Although not clearly illustrated in FIG. 10, in the embodiments, in the case that the response information is not acquired even if a predetermined time elapses since the command is transmitted, the same command is transmitted again. In the case that the number of retransmission times reaches a previously-set upper limit, the controller 21 determines that the RFID tag 1 does not respond. In this case, the negative determination is made in Step S3, and the flow goes to Step S5.

In Step S5, the communication range A is switched to the communication range B, and the command including the identification information on the communication range B is transmitted.

At this point, although the tag 1 possibly receives the command from the antenna 11A, the control circuit of the IC chip 12 does not react to the command including the identification information that does not correspond to the antenna receiving the command. However, in the case that the antennas 11A and 11B simultaneously receive the command, the control circuit of the IC chip 12 executes the command, and transmits the response information indicating the processing result from the antenna 11B. When the controller 21 of the reader/writer 2 receives the response information, the affirmative determination is made in Step S6.

In Step S5, the command can be retransmitted several times. Therefore, even if the antenna 11B does not receive the command that is transmitted immediately after the selections of the communication ranges are switched, when the antenna 11B receives the retransmitted command with the movement of the tag 1, the command can be executed and return the response information.

When receiving the response information from the tag 1, the controller 21 of the reader/writer 2 transmits the next command. The transmission of the command including the identification information on the communication range B and the reception of the response information are repeated until the transmission and reception of the necessary information are ended (a loop of Steps S5 to S7), and the processing is ended.

In the case that the response information is not acquired even if the command repeatedly retransmitted until the number of retransmission times reaches a permissible value in Step S5, the negative determination is made in Step S6, and error processing (Step S8) is performed.

After the communication range A that is initially generated by the radio wave of the antenna unit 20 is selected to start the communication, the communication processing is continued by switching the selection to the communication range B that is subsequently generated according to the movement of the tag 1, so that the range where the communication can be conducted on a movement path of the tag 1 can be expanded compared with the use of the tag in which only one communication range is generated.
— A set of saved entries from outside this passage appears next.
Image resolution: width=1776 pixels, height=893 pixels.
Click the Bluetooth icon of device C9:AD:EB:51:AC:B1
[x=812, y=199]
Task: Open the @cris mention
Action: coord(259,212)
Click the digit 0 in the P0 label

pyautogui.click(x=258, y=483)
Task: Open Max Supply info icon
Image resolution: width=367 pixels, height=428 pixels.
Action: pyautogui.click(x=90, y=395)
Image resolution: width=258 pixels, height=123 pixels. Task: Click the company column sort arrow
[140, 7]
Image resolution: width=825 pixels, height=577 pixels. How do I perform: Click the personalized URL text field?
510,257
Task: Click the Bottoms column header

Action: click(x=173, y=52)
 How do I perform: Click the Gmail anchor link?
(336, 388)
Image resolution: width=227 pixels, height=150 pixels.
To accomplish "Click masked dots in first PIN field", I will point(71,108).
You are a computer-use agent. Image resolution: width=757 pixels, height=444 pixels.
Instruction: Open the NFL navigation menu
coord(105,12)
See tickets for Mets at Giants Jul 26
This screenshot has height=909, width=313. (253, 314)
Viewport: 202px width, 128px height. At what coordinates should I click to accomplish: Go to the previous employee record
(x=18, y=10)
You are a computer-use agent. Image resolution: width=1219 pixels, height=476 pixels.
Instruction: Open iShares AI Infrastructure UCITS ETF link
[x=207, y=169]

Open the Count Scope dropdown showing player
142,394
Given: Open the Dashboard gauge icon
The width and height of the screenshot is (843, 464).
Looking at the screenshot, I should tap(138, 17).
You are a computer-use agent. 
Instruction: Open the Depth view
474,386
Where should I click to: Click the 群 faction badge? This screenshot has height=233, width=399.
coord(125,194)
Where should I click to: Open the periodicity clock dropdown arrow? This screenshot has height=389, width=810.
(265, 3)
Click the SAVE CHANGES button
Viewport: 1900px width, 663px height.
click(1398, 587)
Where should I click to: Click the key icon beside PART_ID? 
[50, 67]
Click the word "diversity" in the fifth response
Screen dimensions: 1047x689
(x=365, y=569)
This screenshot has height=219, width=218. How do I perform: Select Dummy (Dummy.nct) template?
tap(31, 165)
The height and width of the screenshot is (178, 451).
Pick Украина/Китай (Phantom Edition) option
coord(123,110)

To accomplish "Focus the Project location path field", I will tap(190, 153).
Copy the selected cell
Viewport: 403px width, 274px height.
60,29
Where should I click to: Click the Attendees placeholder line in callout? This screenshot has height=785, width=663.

Accordingly, the communication can be conducted with no problem in the case that the tag 1 (article 30) moves at high speed, or in the case that the number of communication times is increased.

However, in the embodiments of FIGS. 2 and 4, that is, in the case that the RFID tag 1 having the two IC chips 12A and 12B is used, because the IC chip of the write/read target is changed during the communication processing, the matching of the information between the IC chips 12A and 12B collapses to possibly generate a trouble in the processing. Accordingly, it is necessary to ensure the matching between the IC chips 12A and 12B, for example, such that the information is read from the IC chip 12A immediately before switching the selection to the communication range B, and such that the read information is written in the IC chip 12B immediately after switching the selection.

In the embodiments of FIGS. 5 to 8, that is, in the case that the communication processing of FIG. 9 is performed using the RFID tag 1 that is designed to select one of the communication ranges A and B, the RFID tag1 is also initially set to the state in which the communication range A is selected. Only in the case that the identification information included in the command from the reader/writer 2 indicates the communication range currently selected by the tag 1, the control circuit of the tag 1 executes the command and returns the response information. In the case that receiving the command including the identification information on the communication range except the communication range currently selected by the RFID tag 1, instead of not executing the command, the control circuit switches the communication range selections such that the communication range corresponding to the received identification information functions. Therefore, although the controller 21 of the reader/writer 2 cannot acquire the response information with respect to the command transmission (Steps S4 and S5) immediately after switching the selection from the communication range A to the communication range B, the controller 21 retransmits the command to cause the tag 1 to execute the command, and the controller 21 can acquire the response information. The RFID tag 1 executes the command only when receiving the command through the communication range selected by the reader/writer 2, so that the read/write processing performed by the false communication can be prevented.

In the case that the communication processing of FIG. 9 is performed using the tags 1 of the embodiments of FIGS. 5 to 8, the controller 21 of the reader/writer 2 can perform the procedure illustrated in FIG. 11.

The description will briefly be made because the basic flow of the procedure of FIG. 11 is identical to that of FIG. 10. Similarly to the example of FIG. 10, the controller 21 of the reader/writer 2 transmits the detection command including the identification information on the communication range A (Step S11). When the tag 1 can receive the detection command through the communication range A, the tag 1 returns the response information. The controller 21 that receives the response information ends the detection processing, and conducts communication with the tag 1 using the command including the identification information on the communication range A (Steps S12 to S14).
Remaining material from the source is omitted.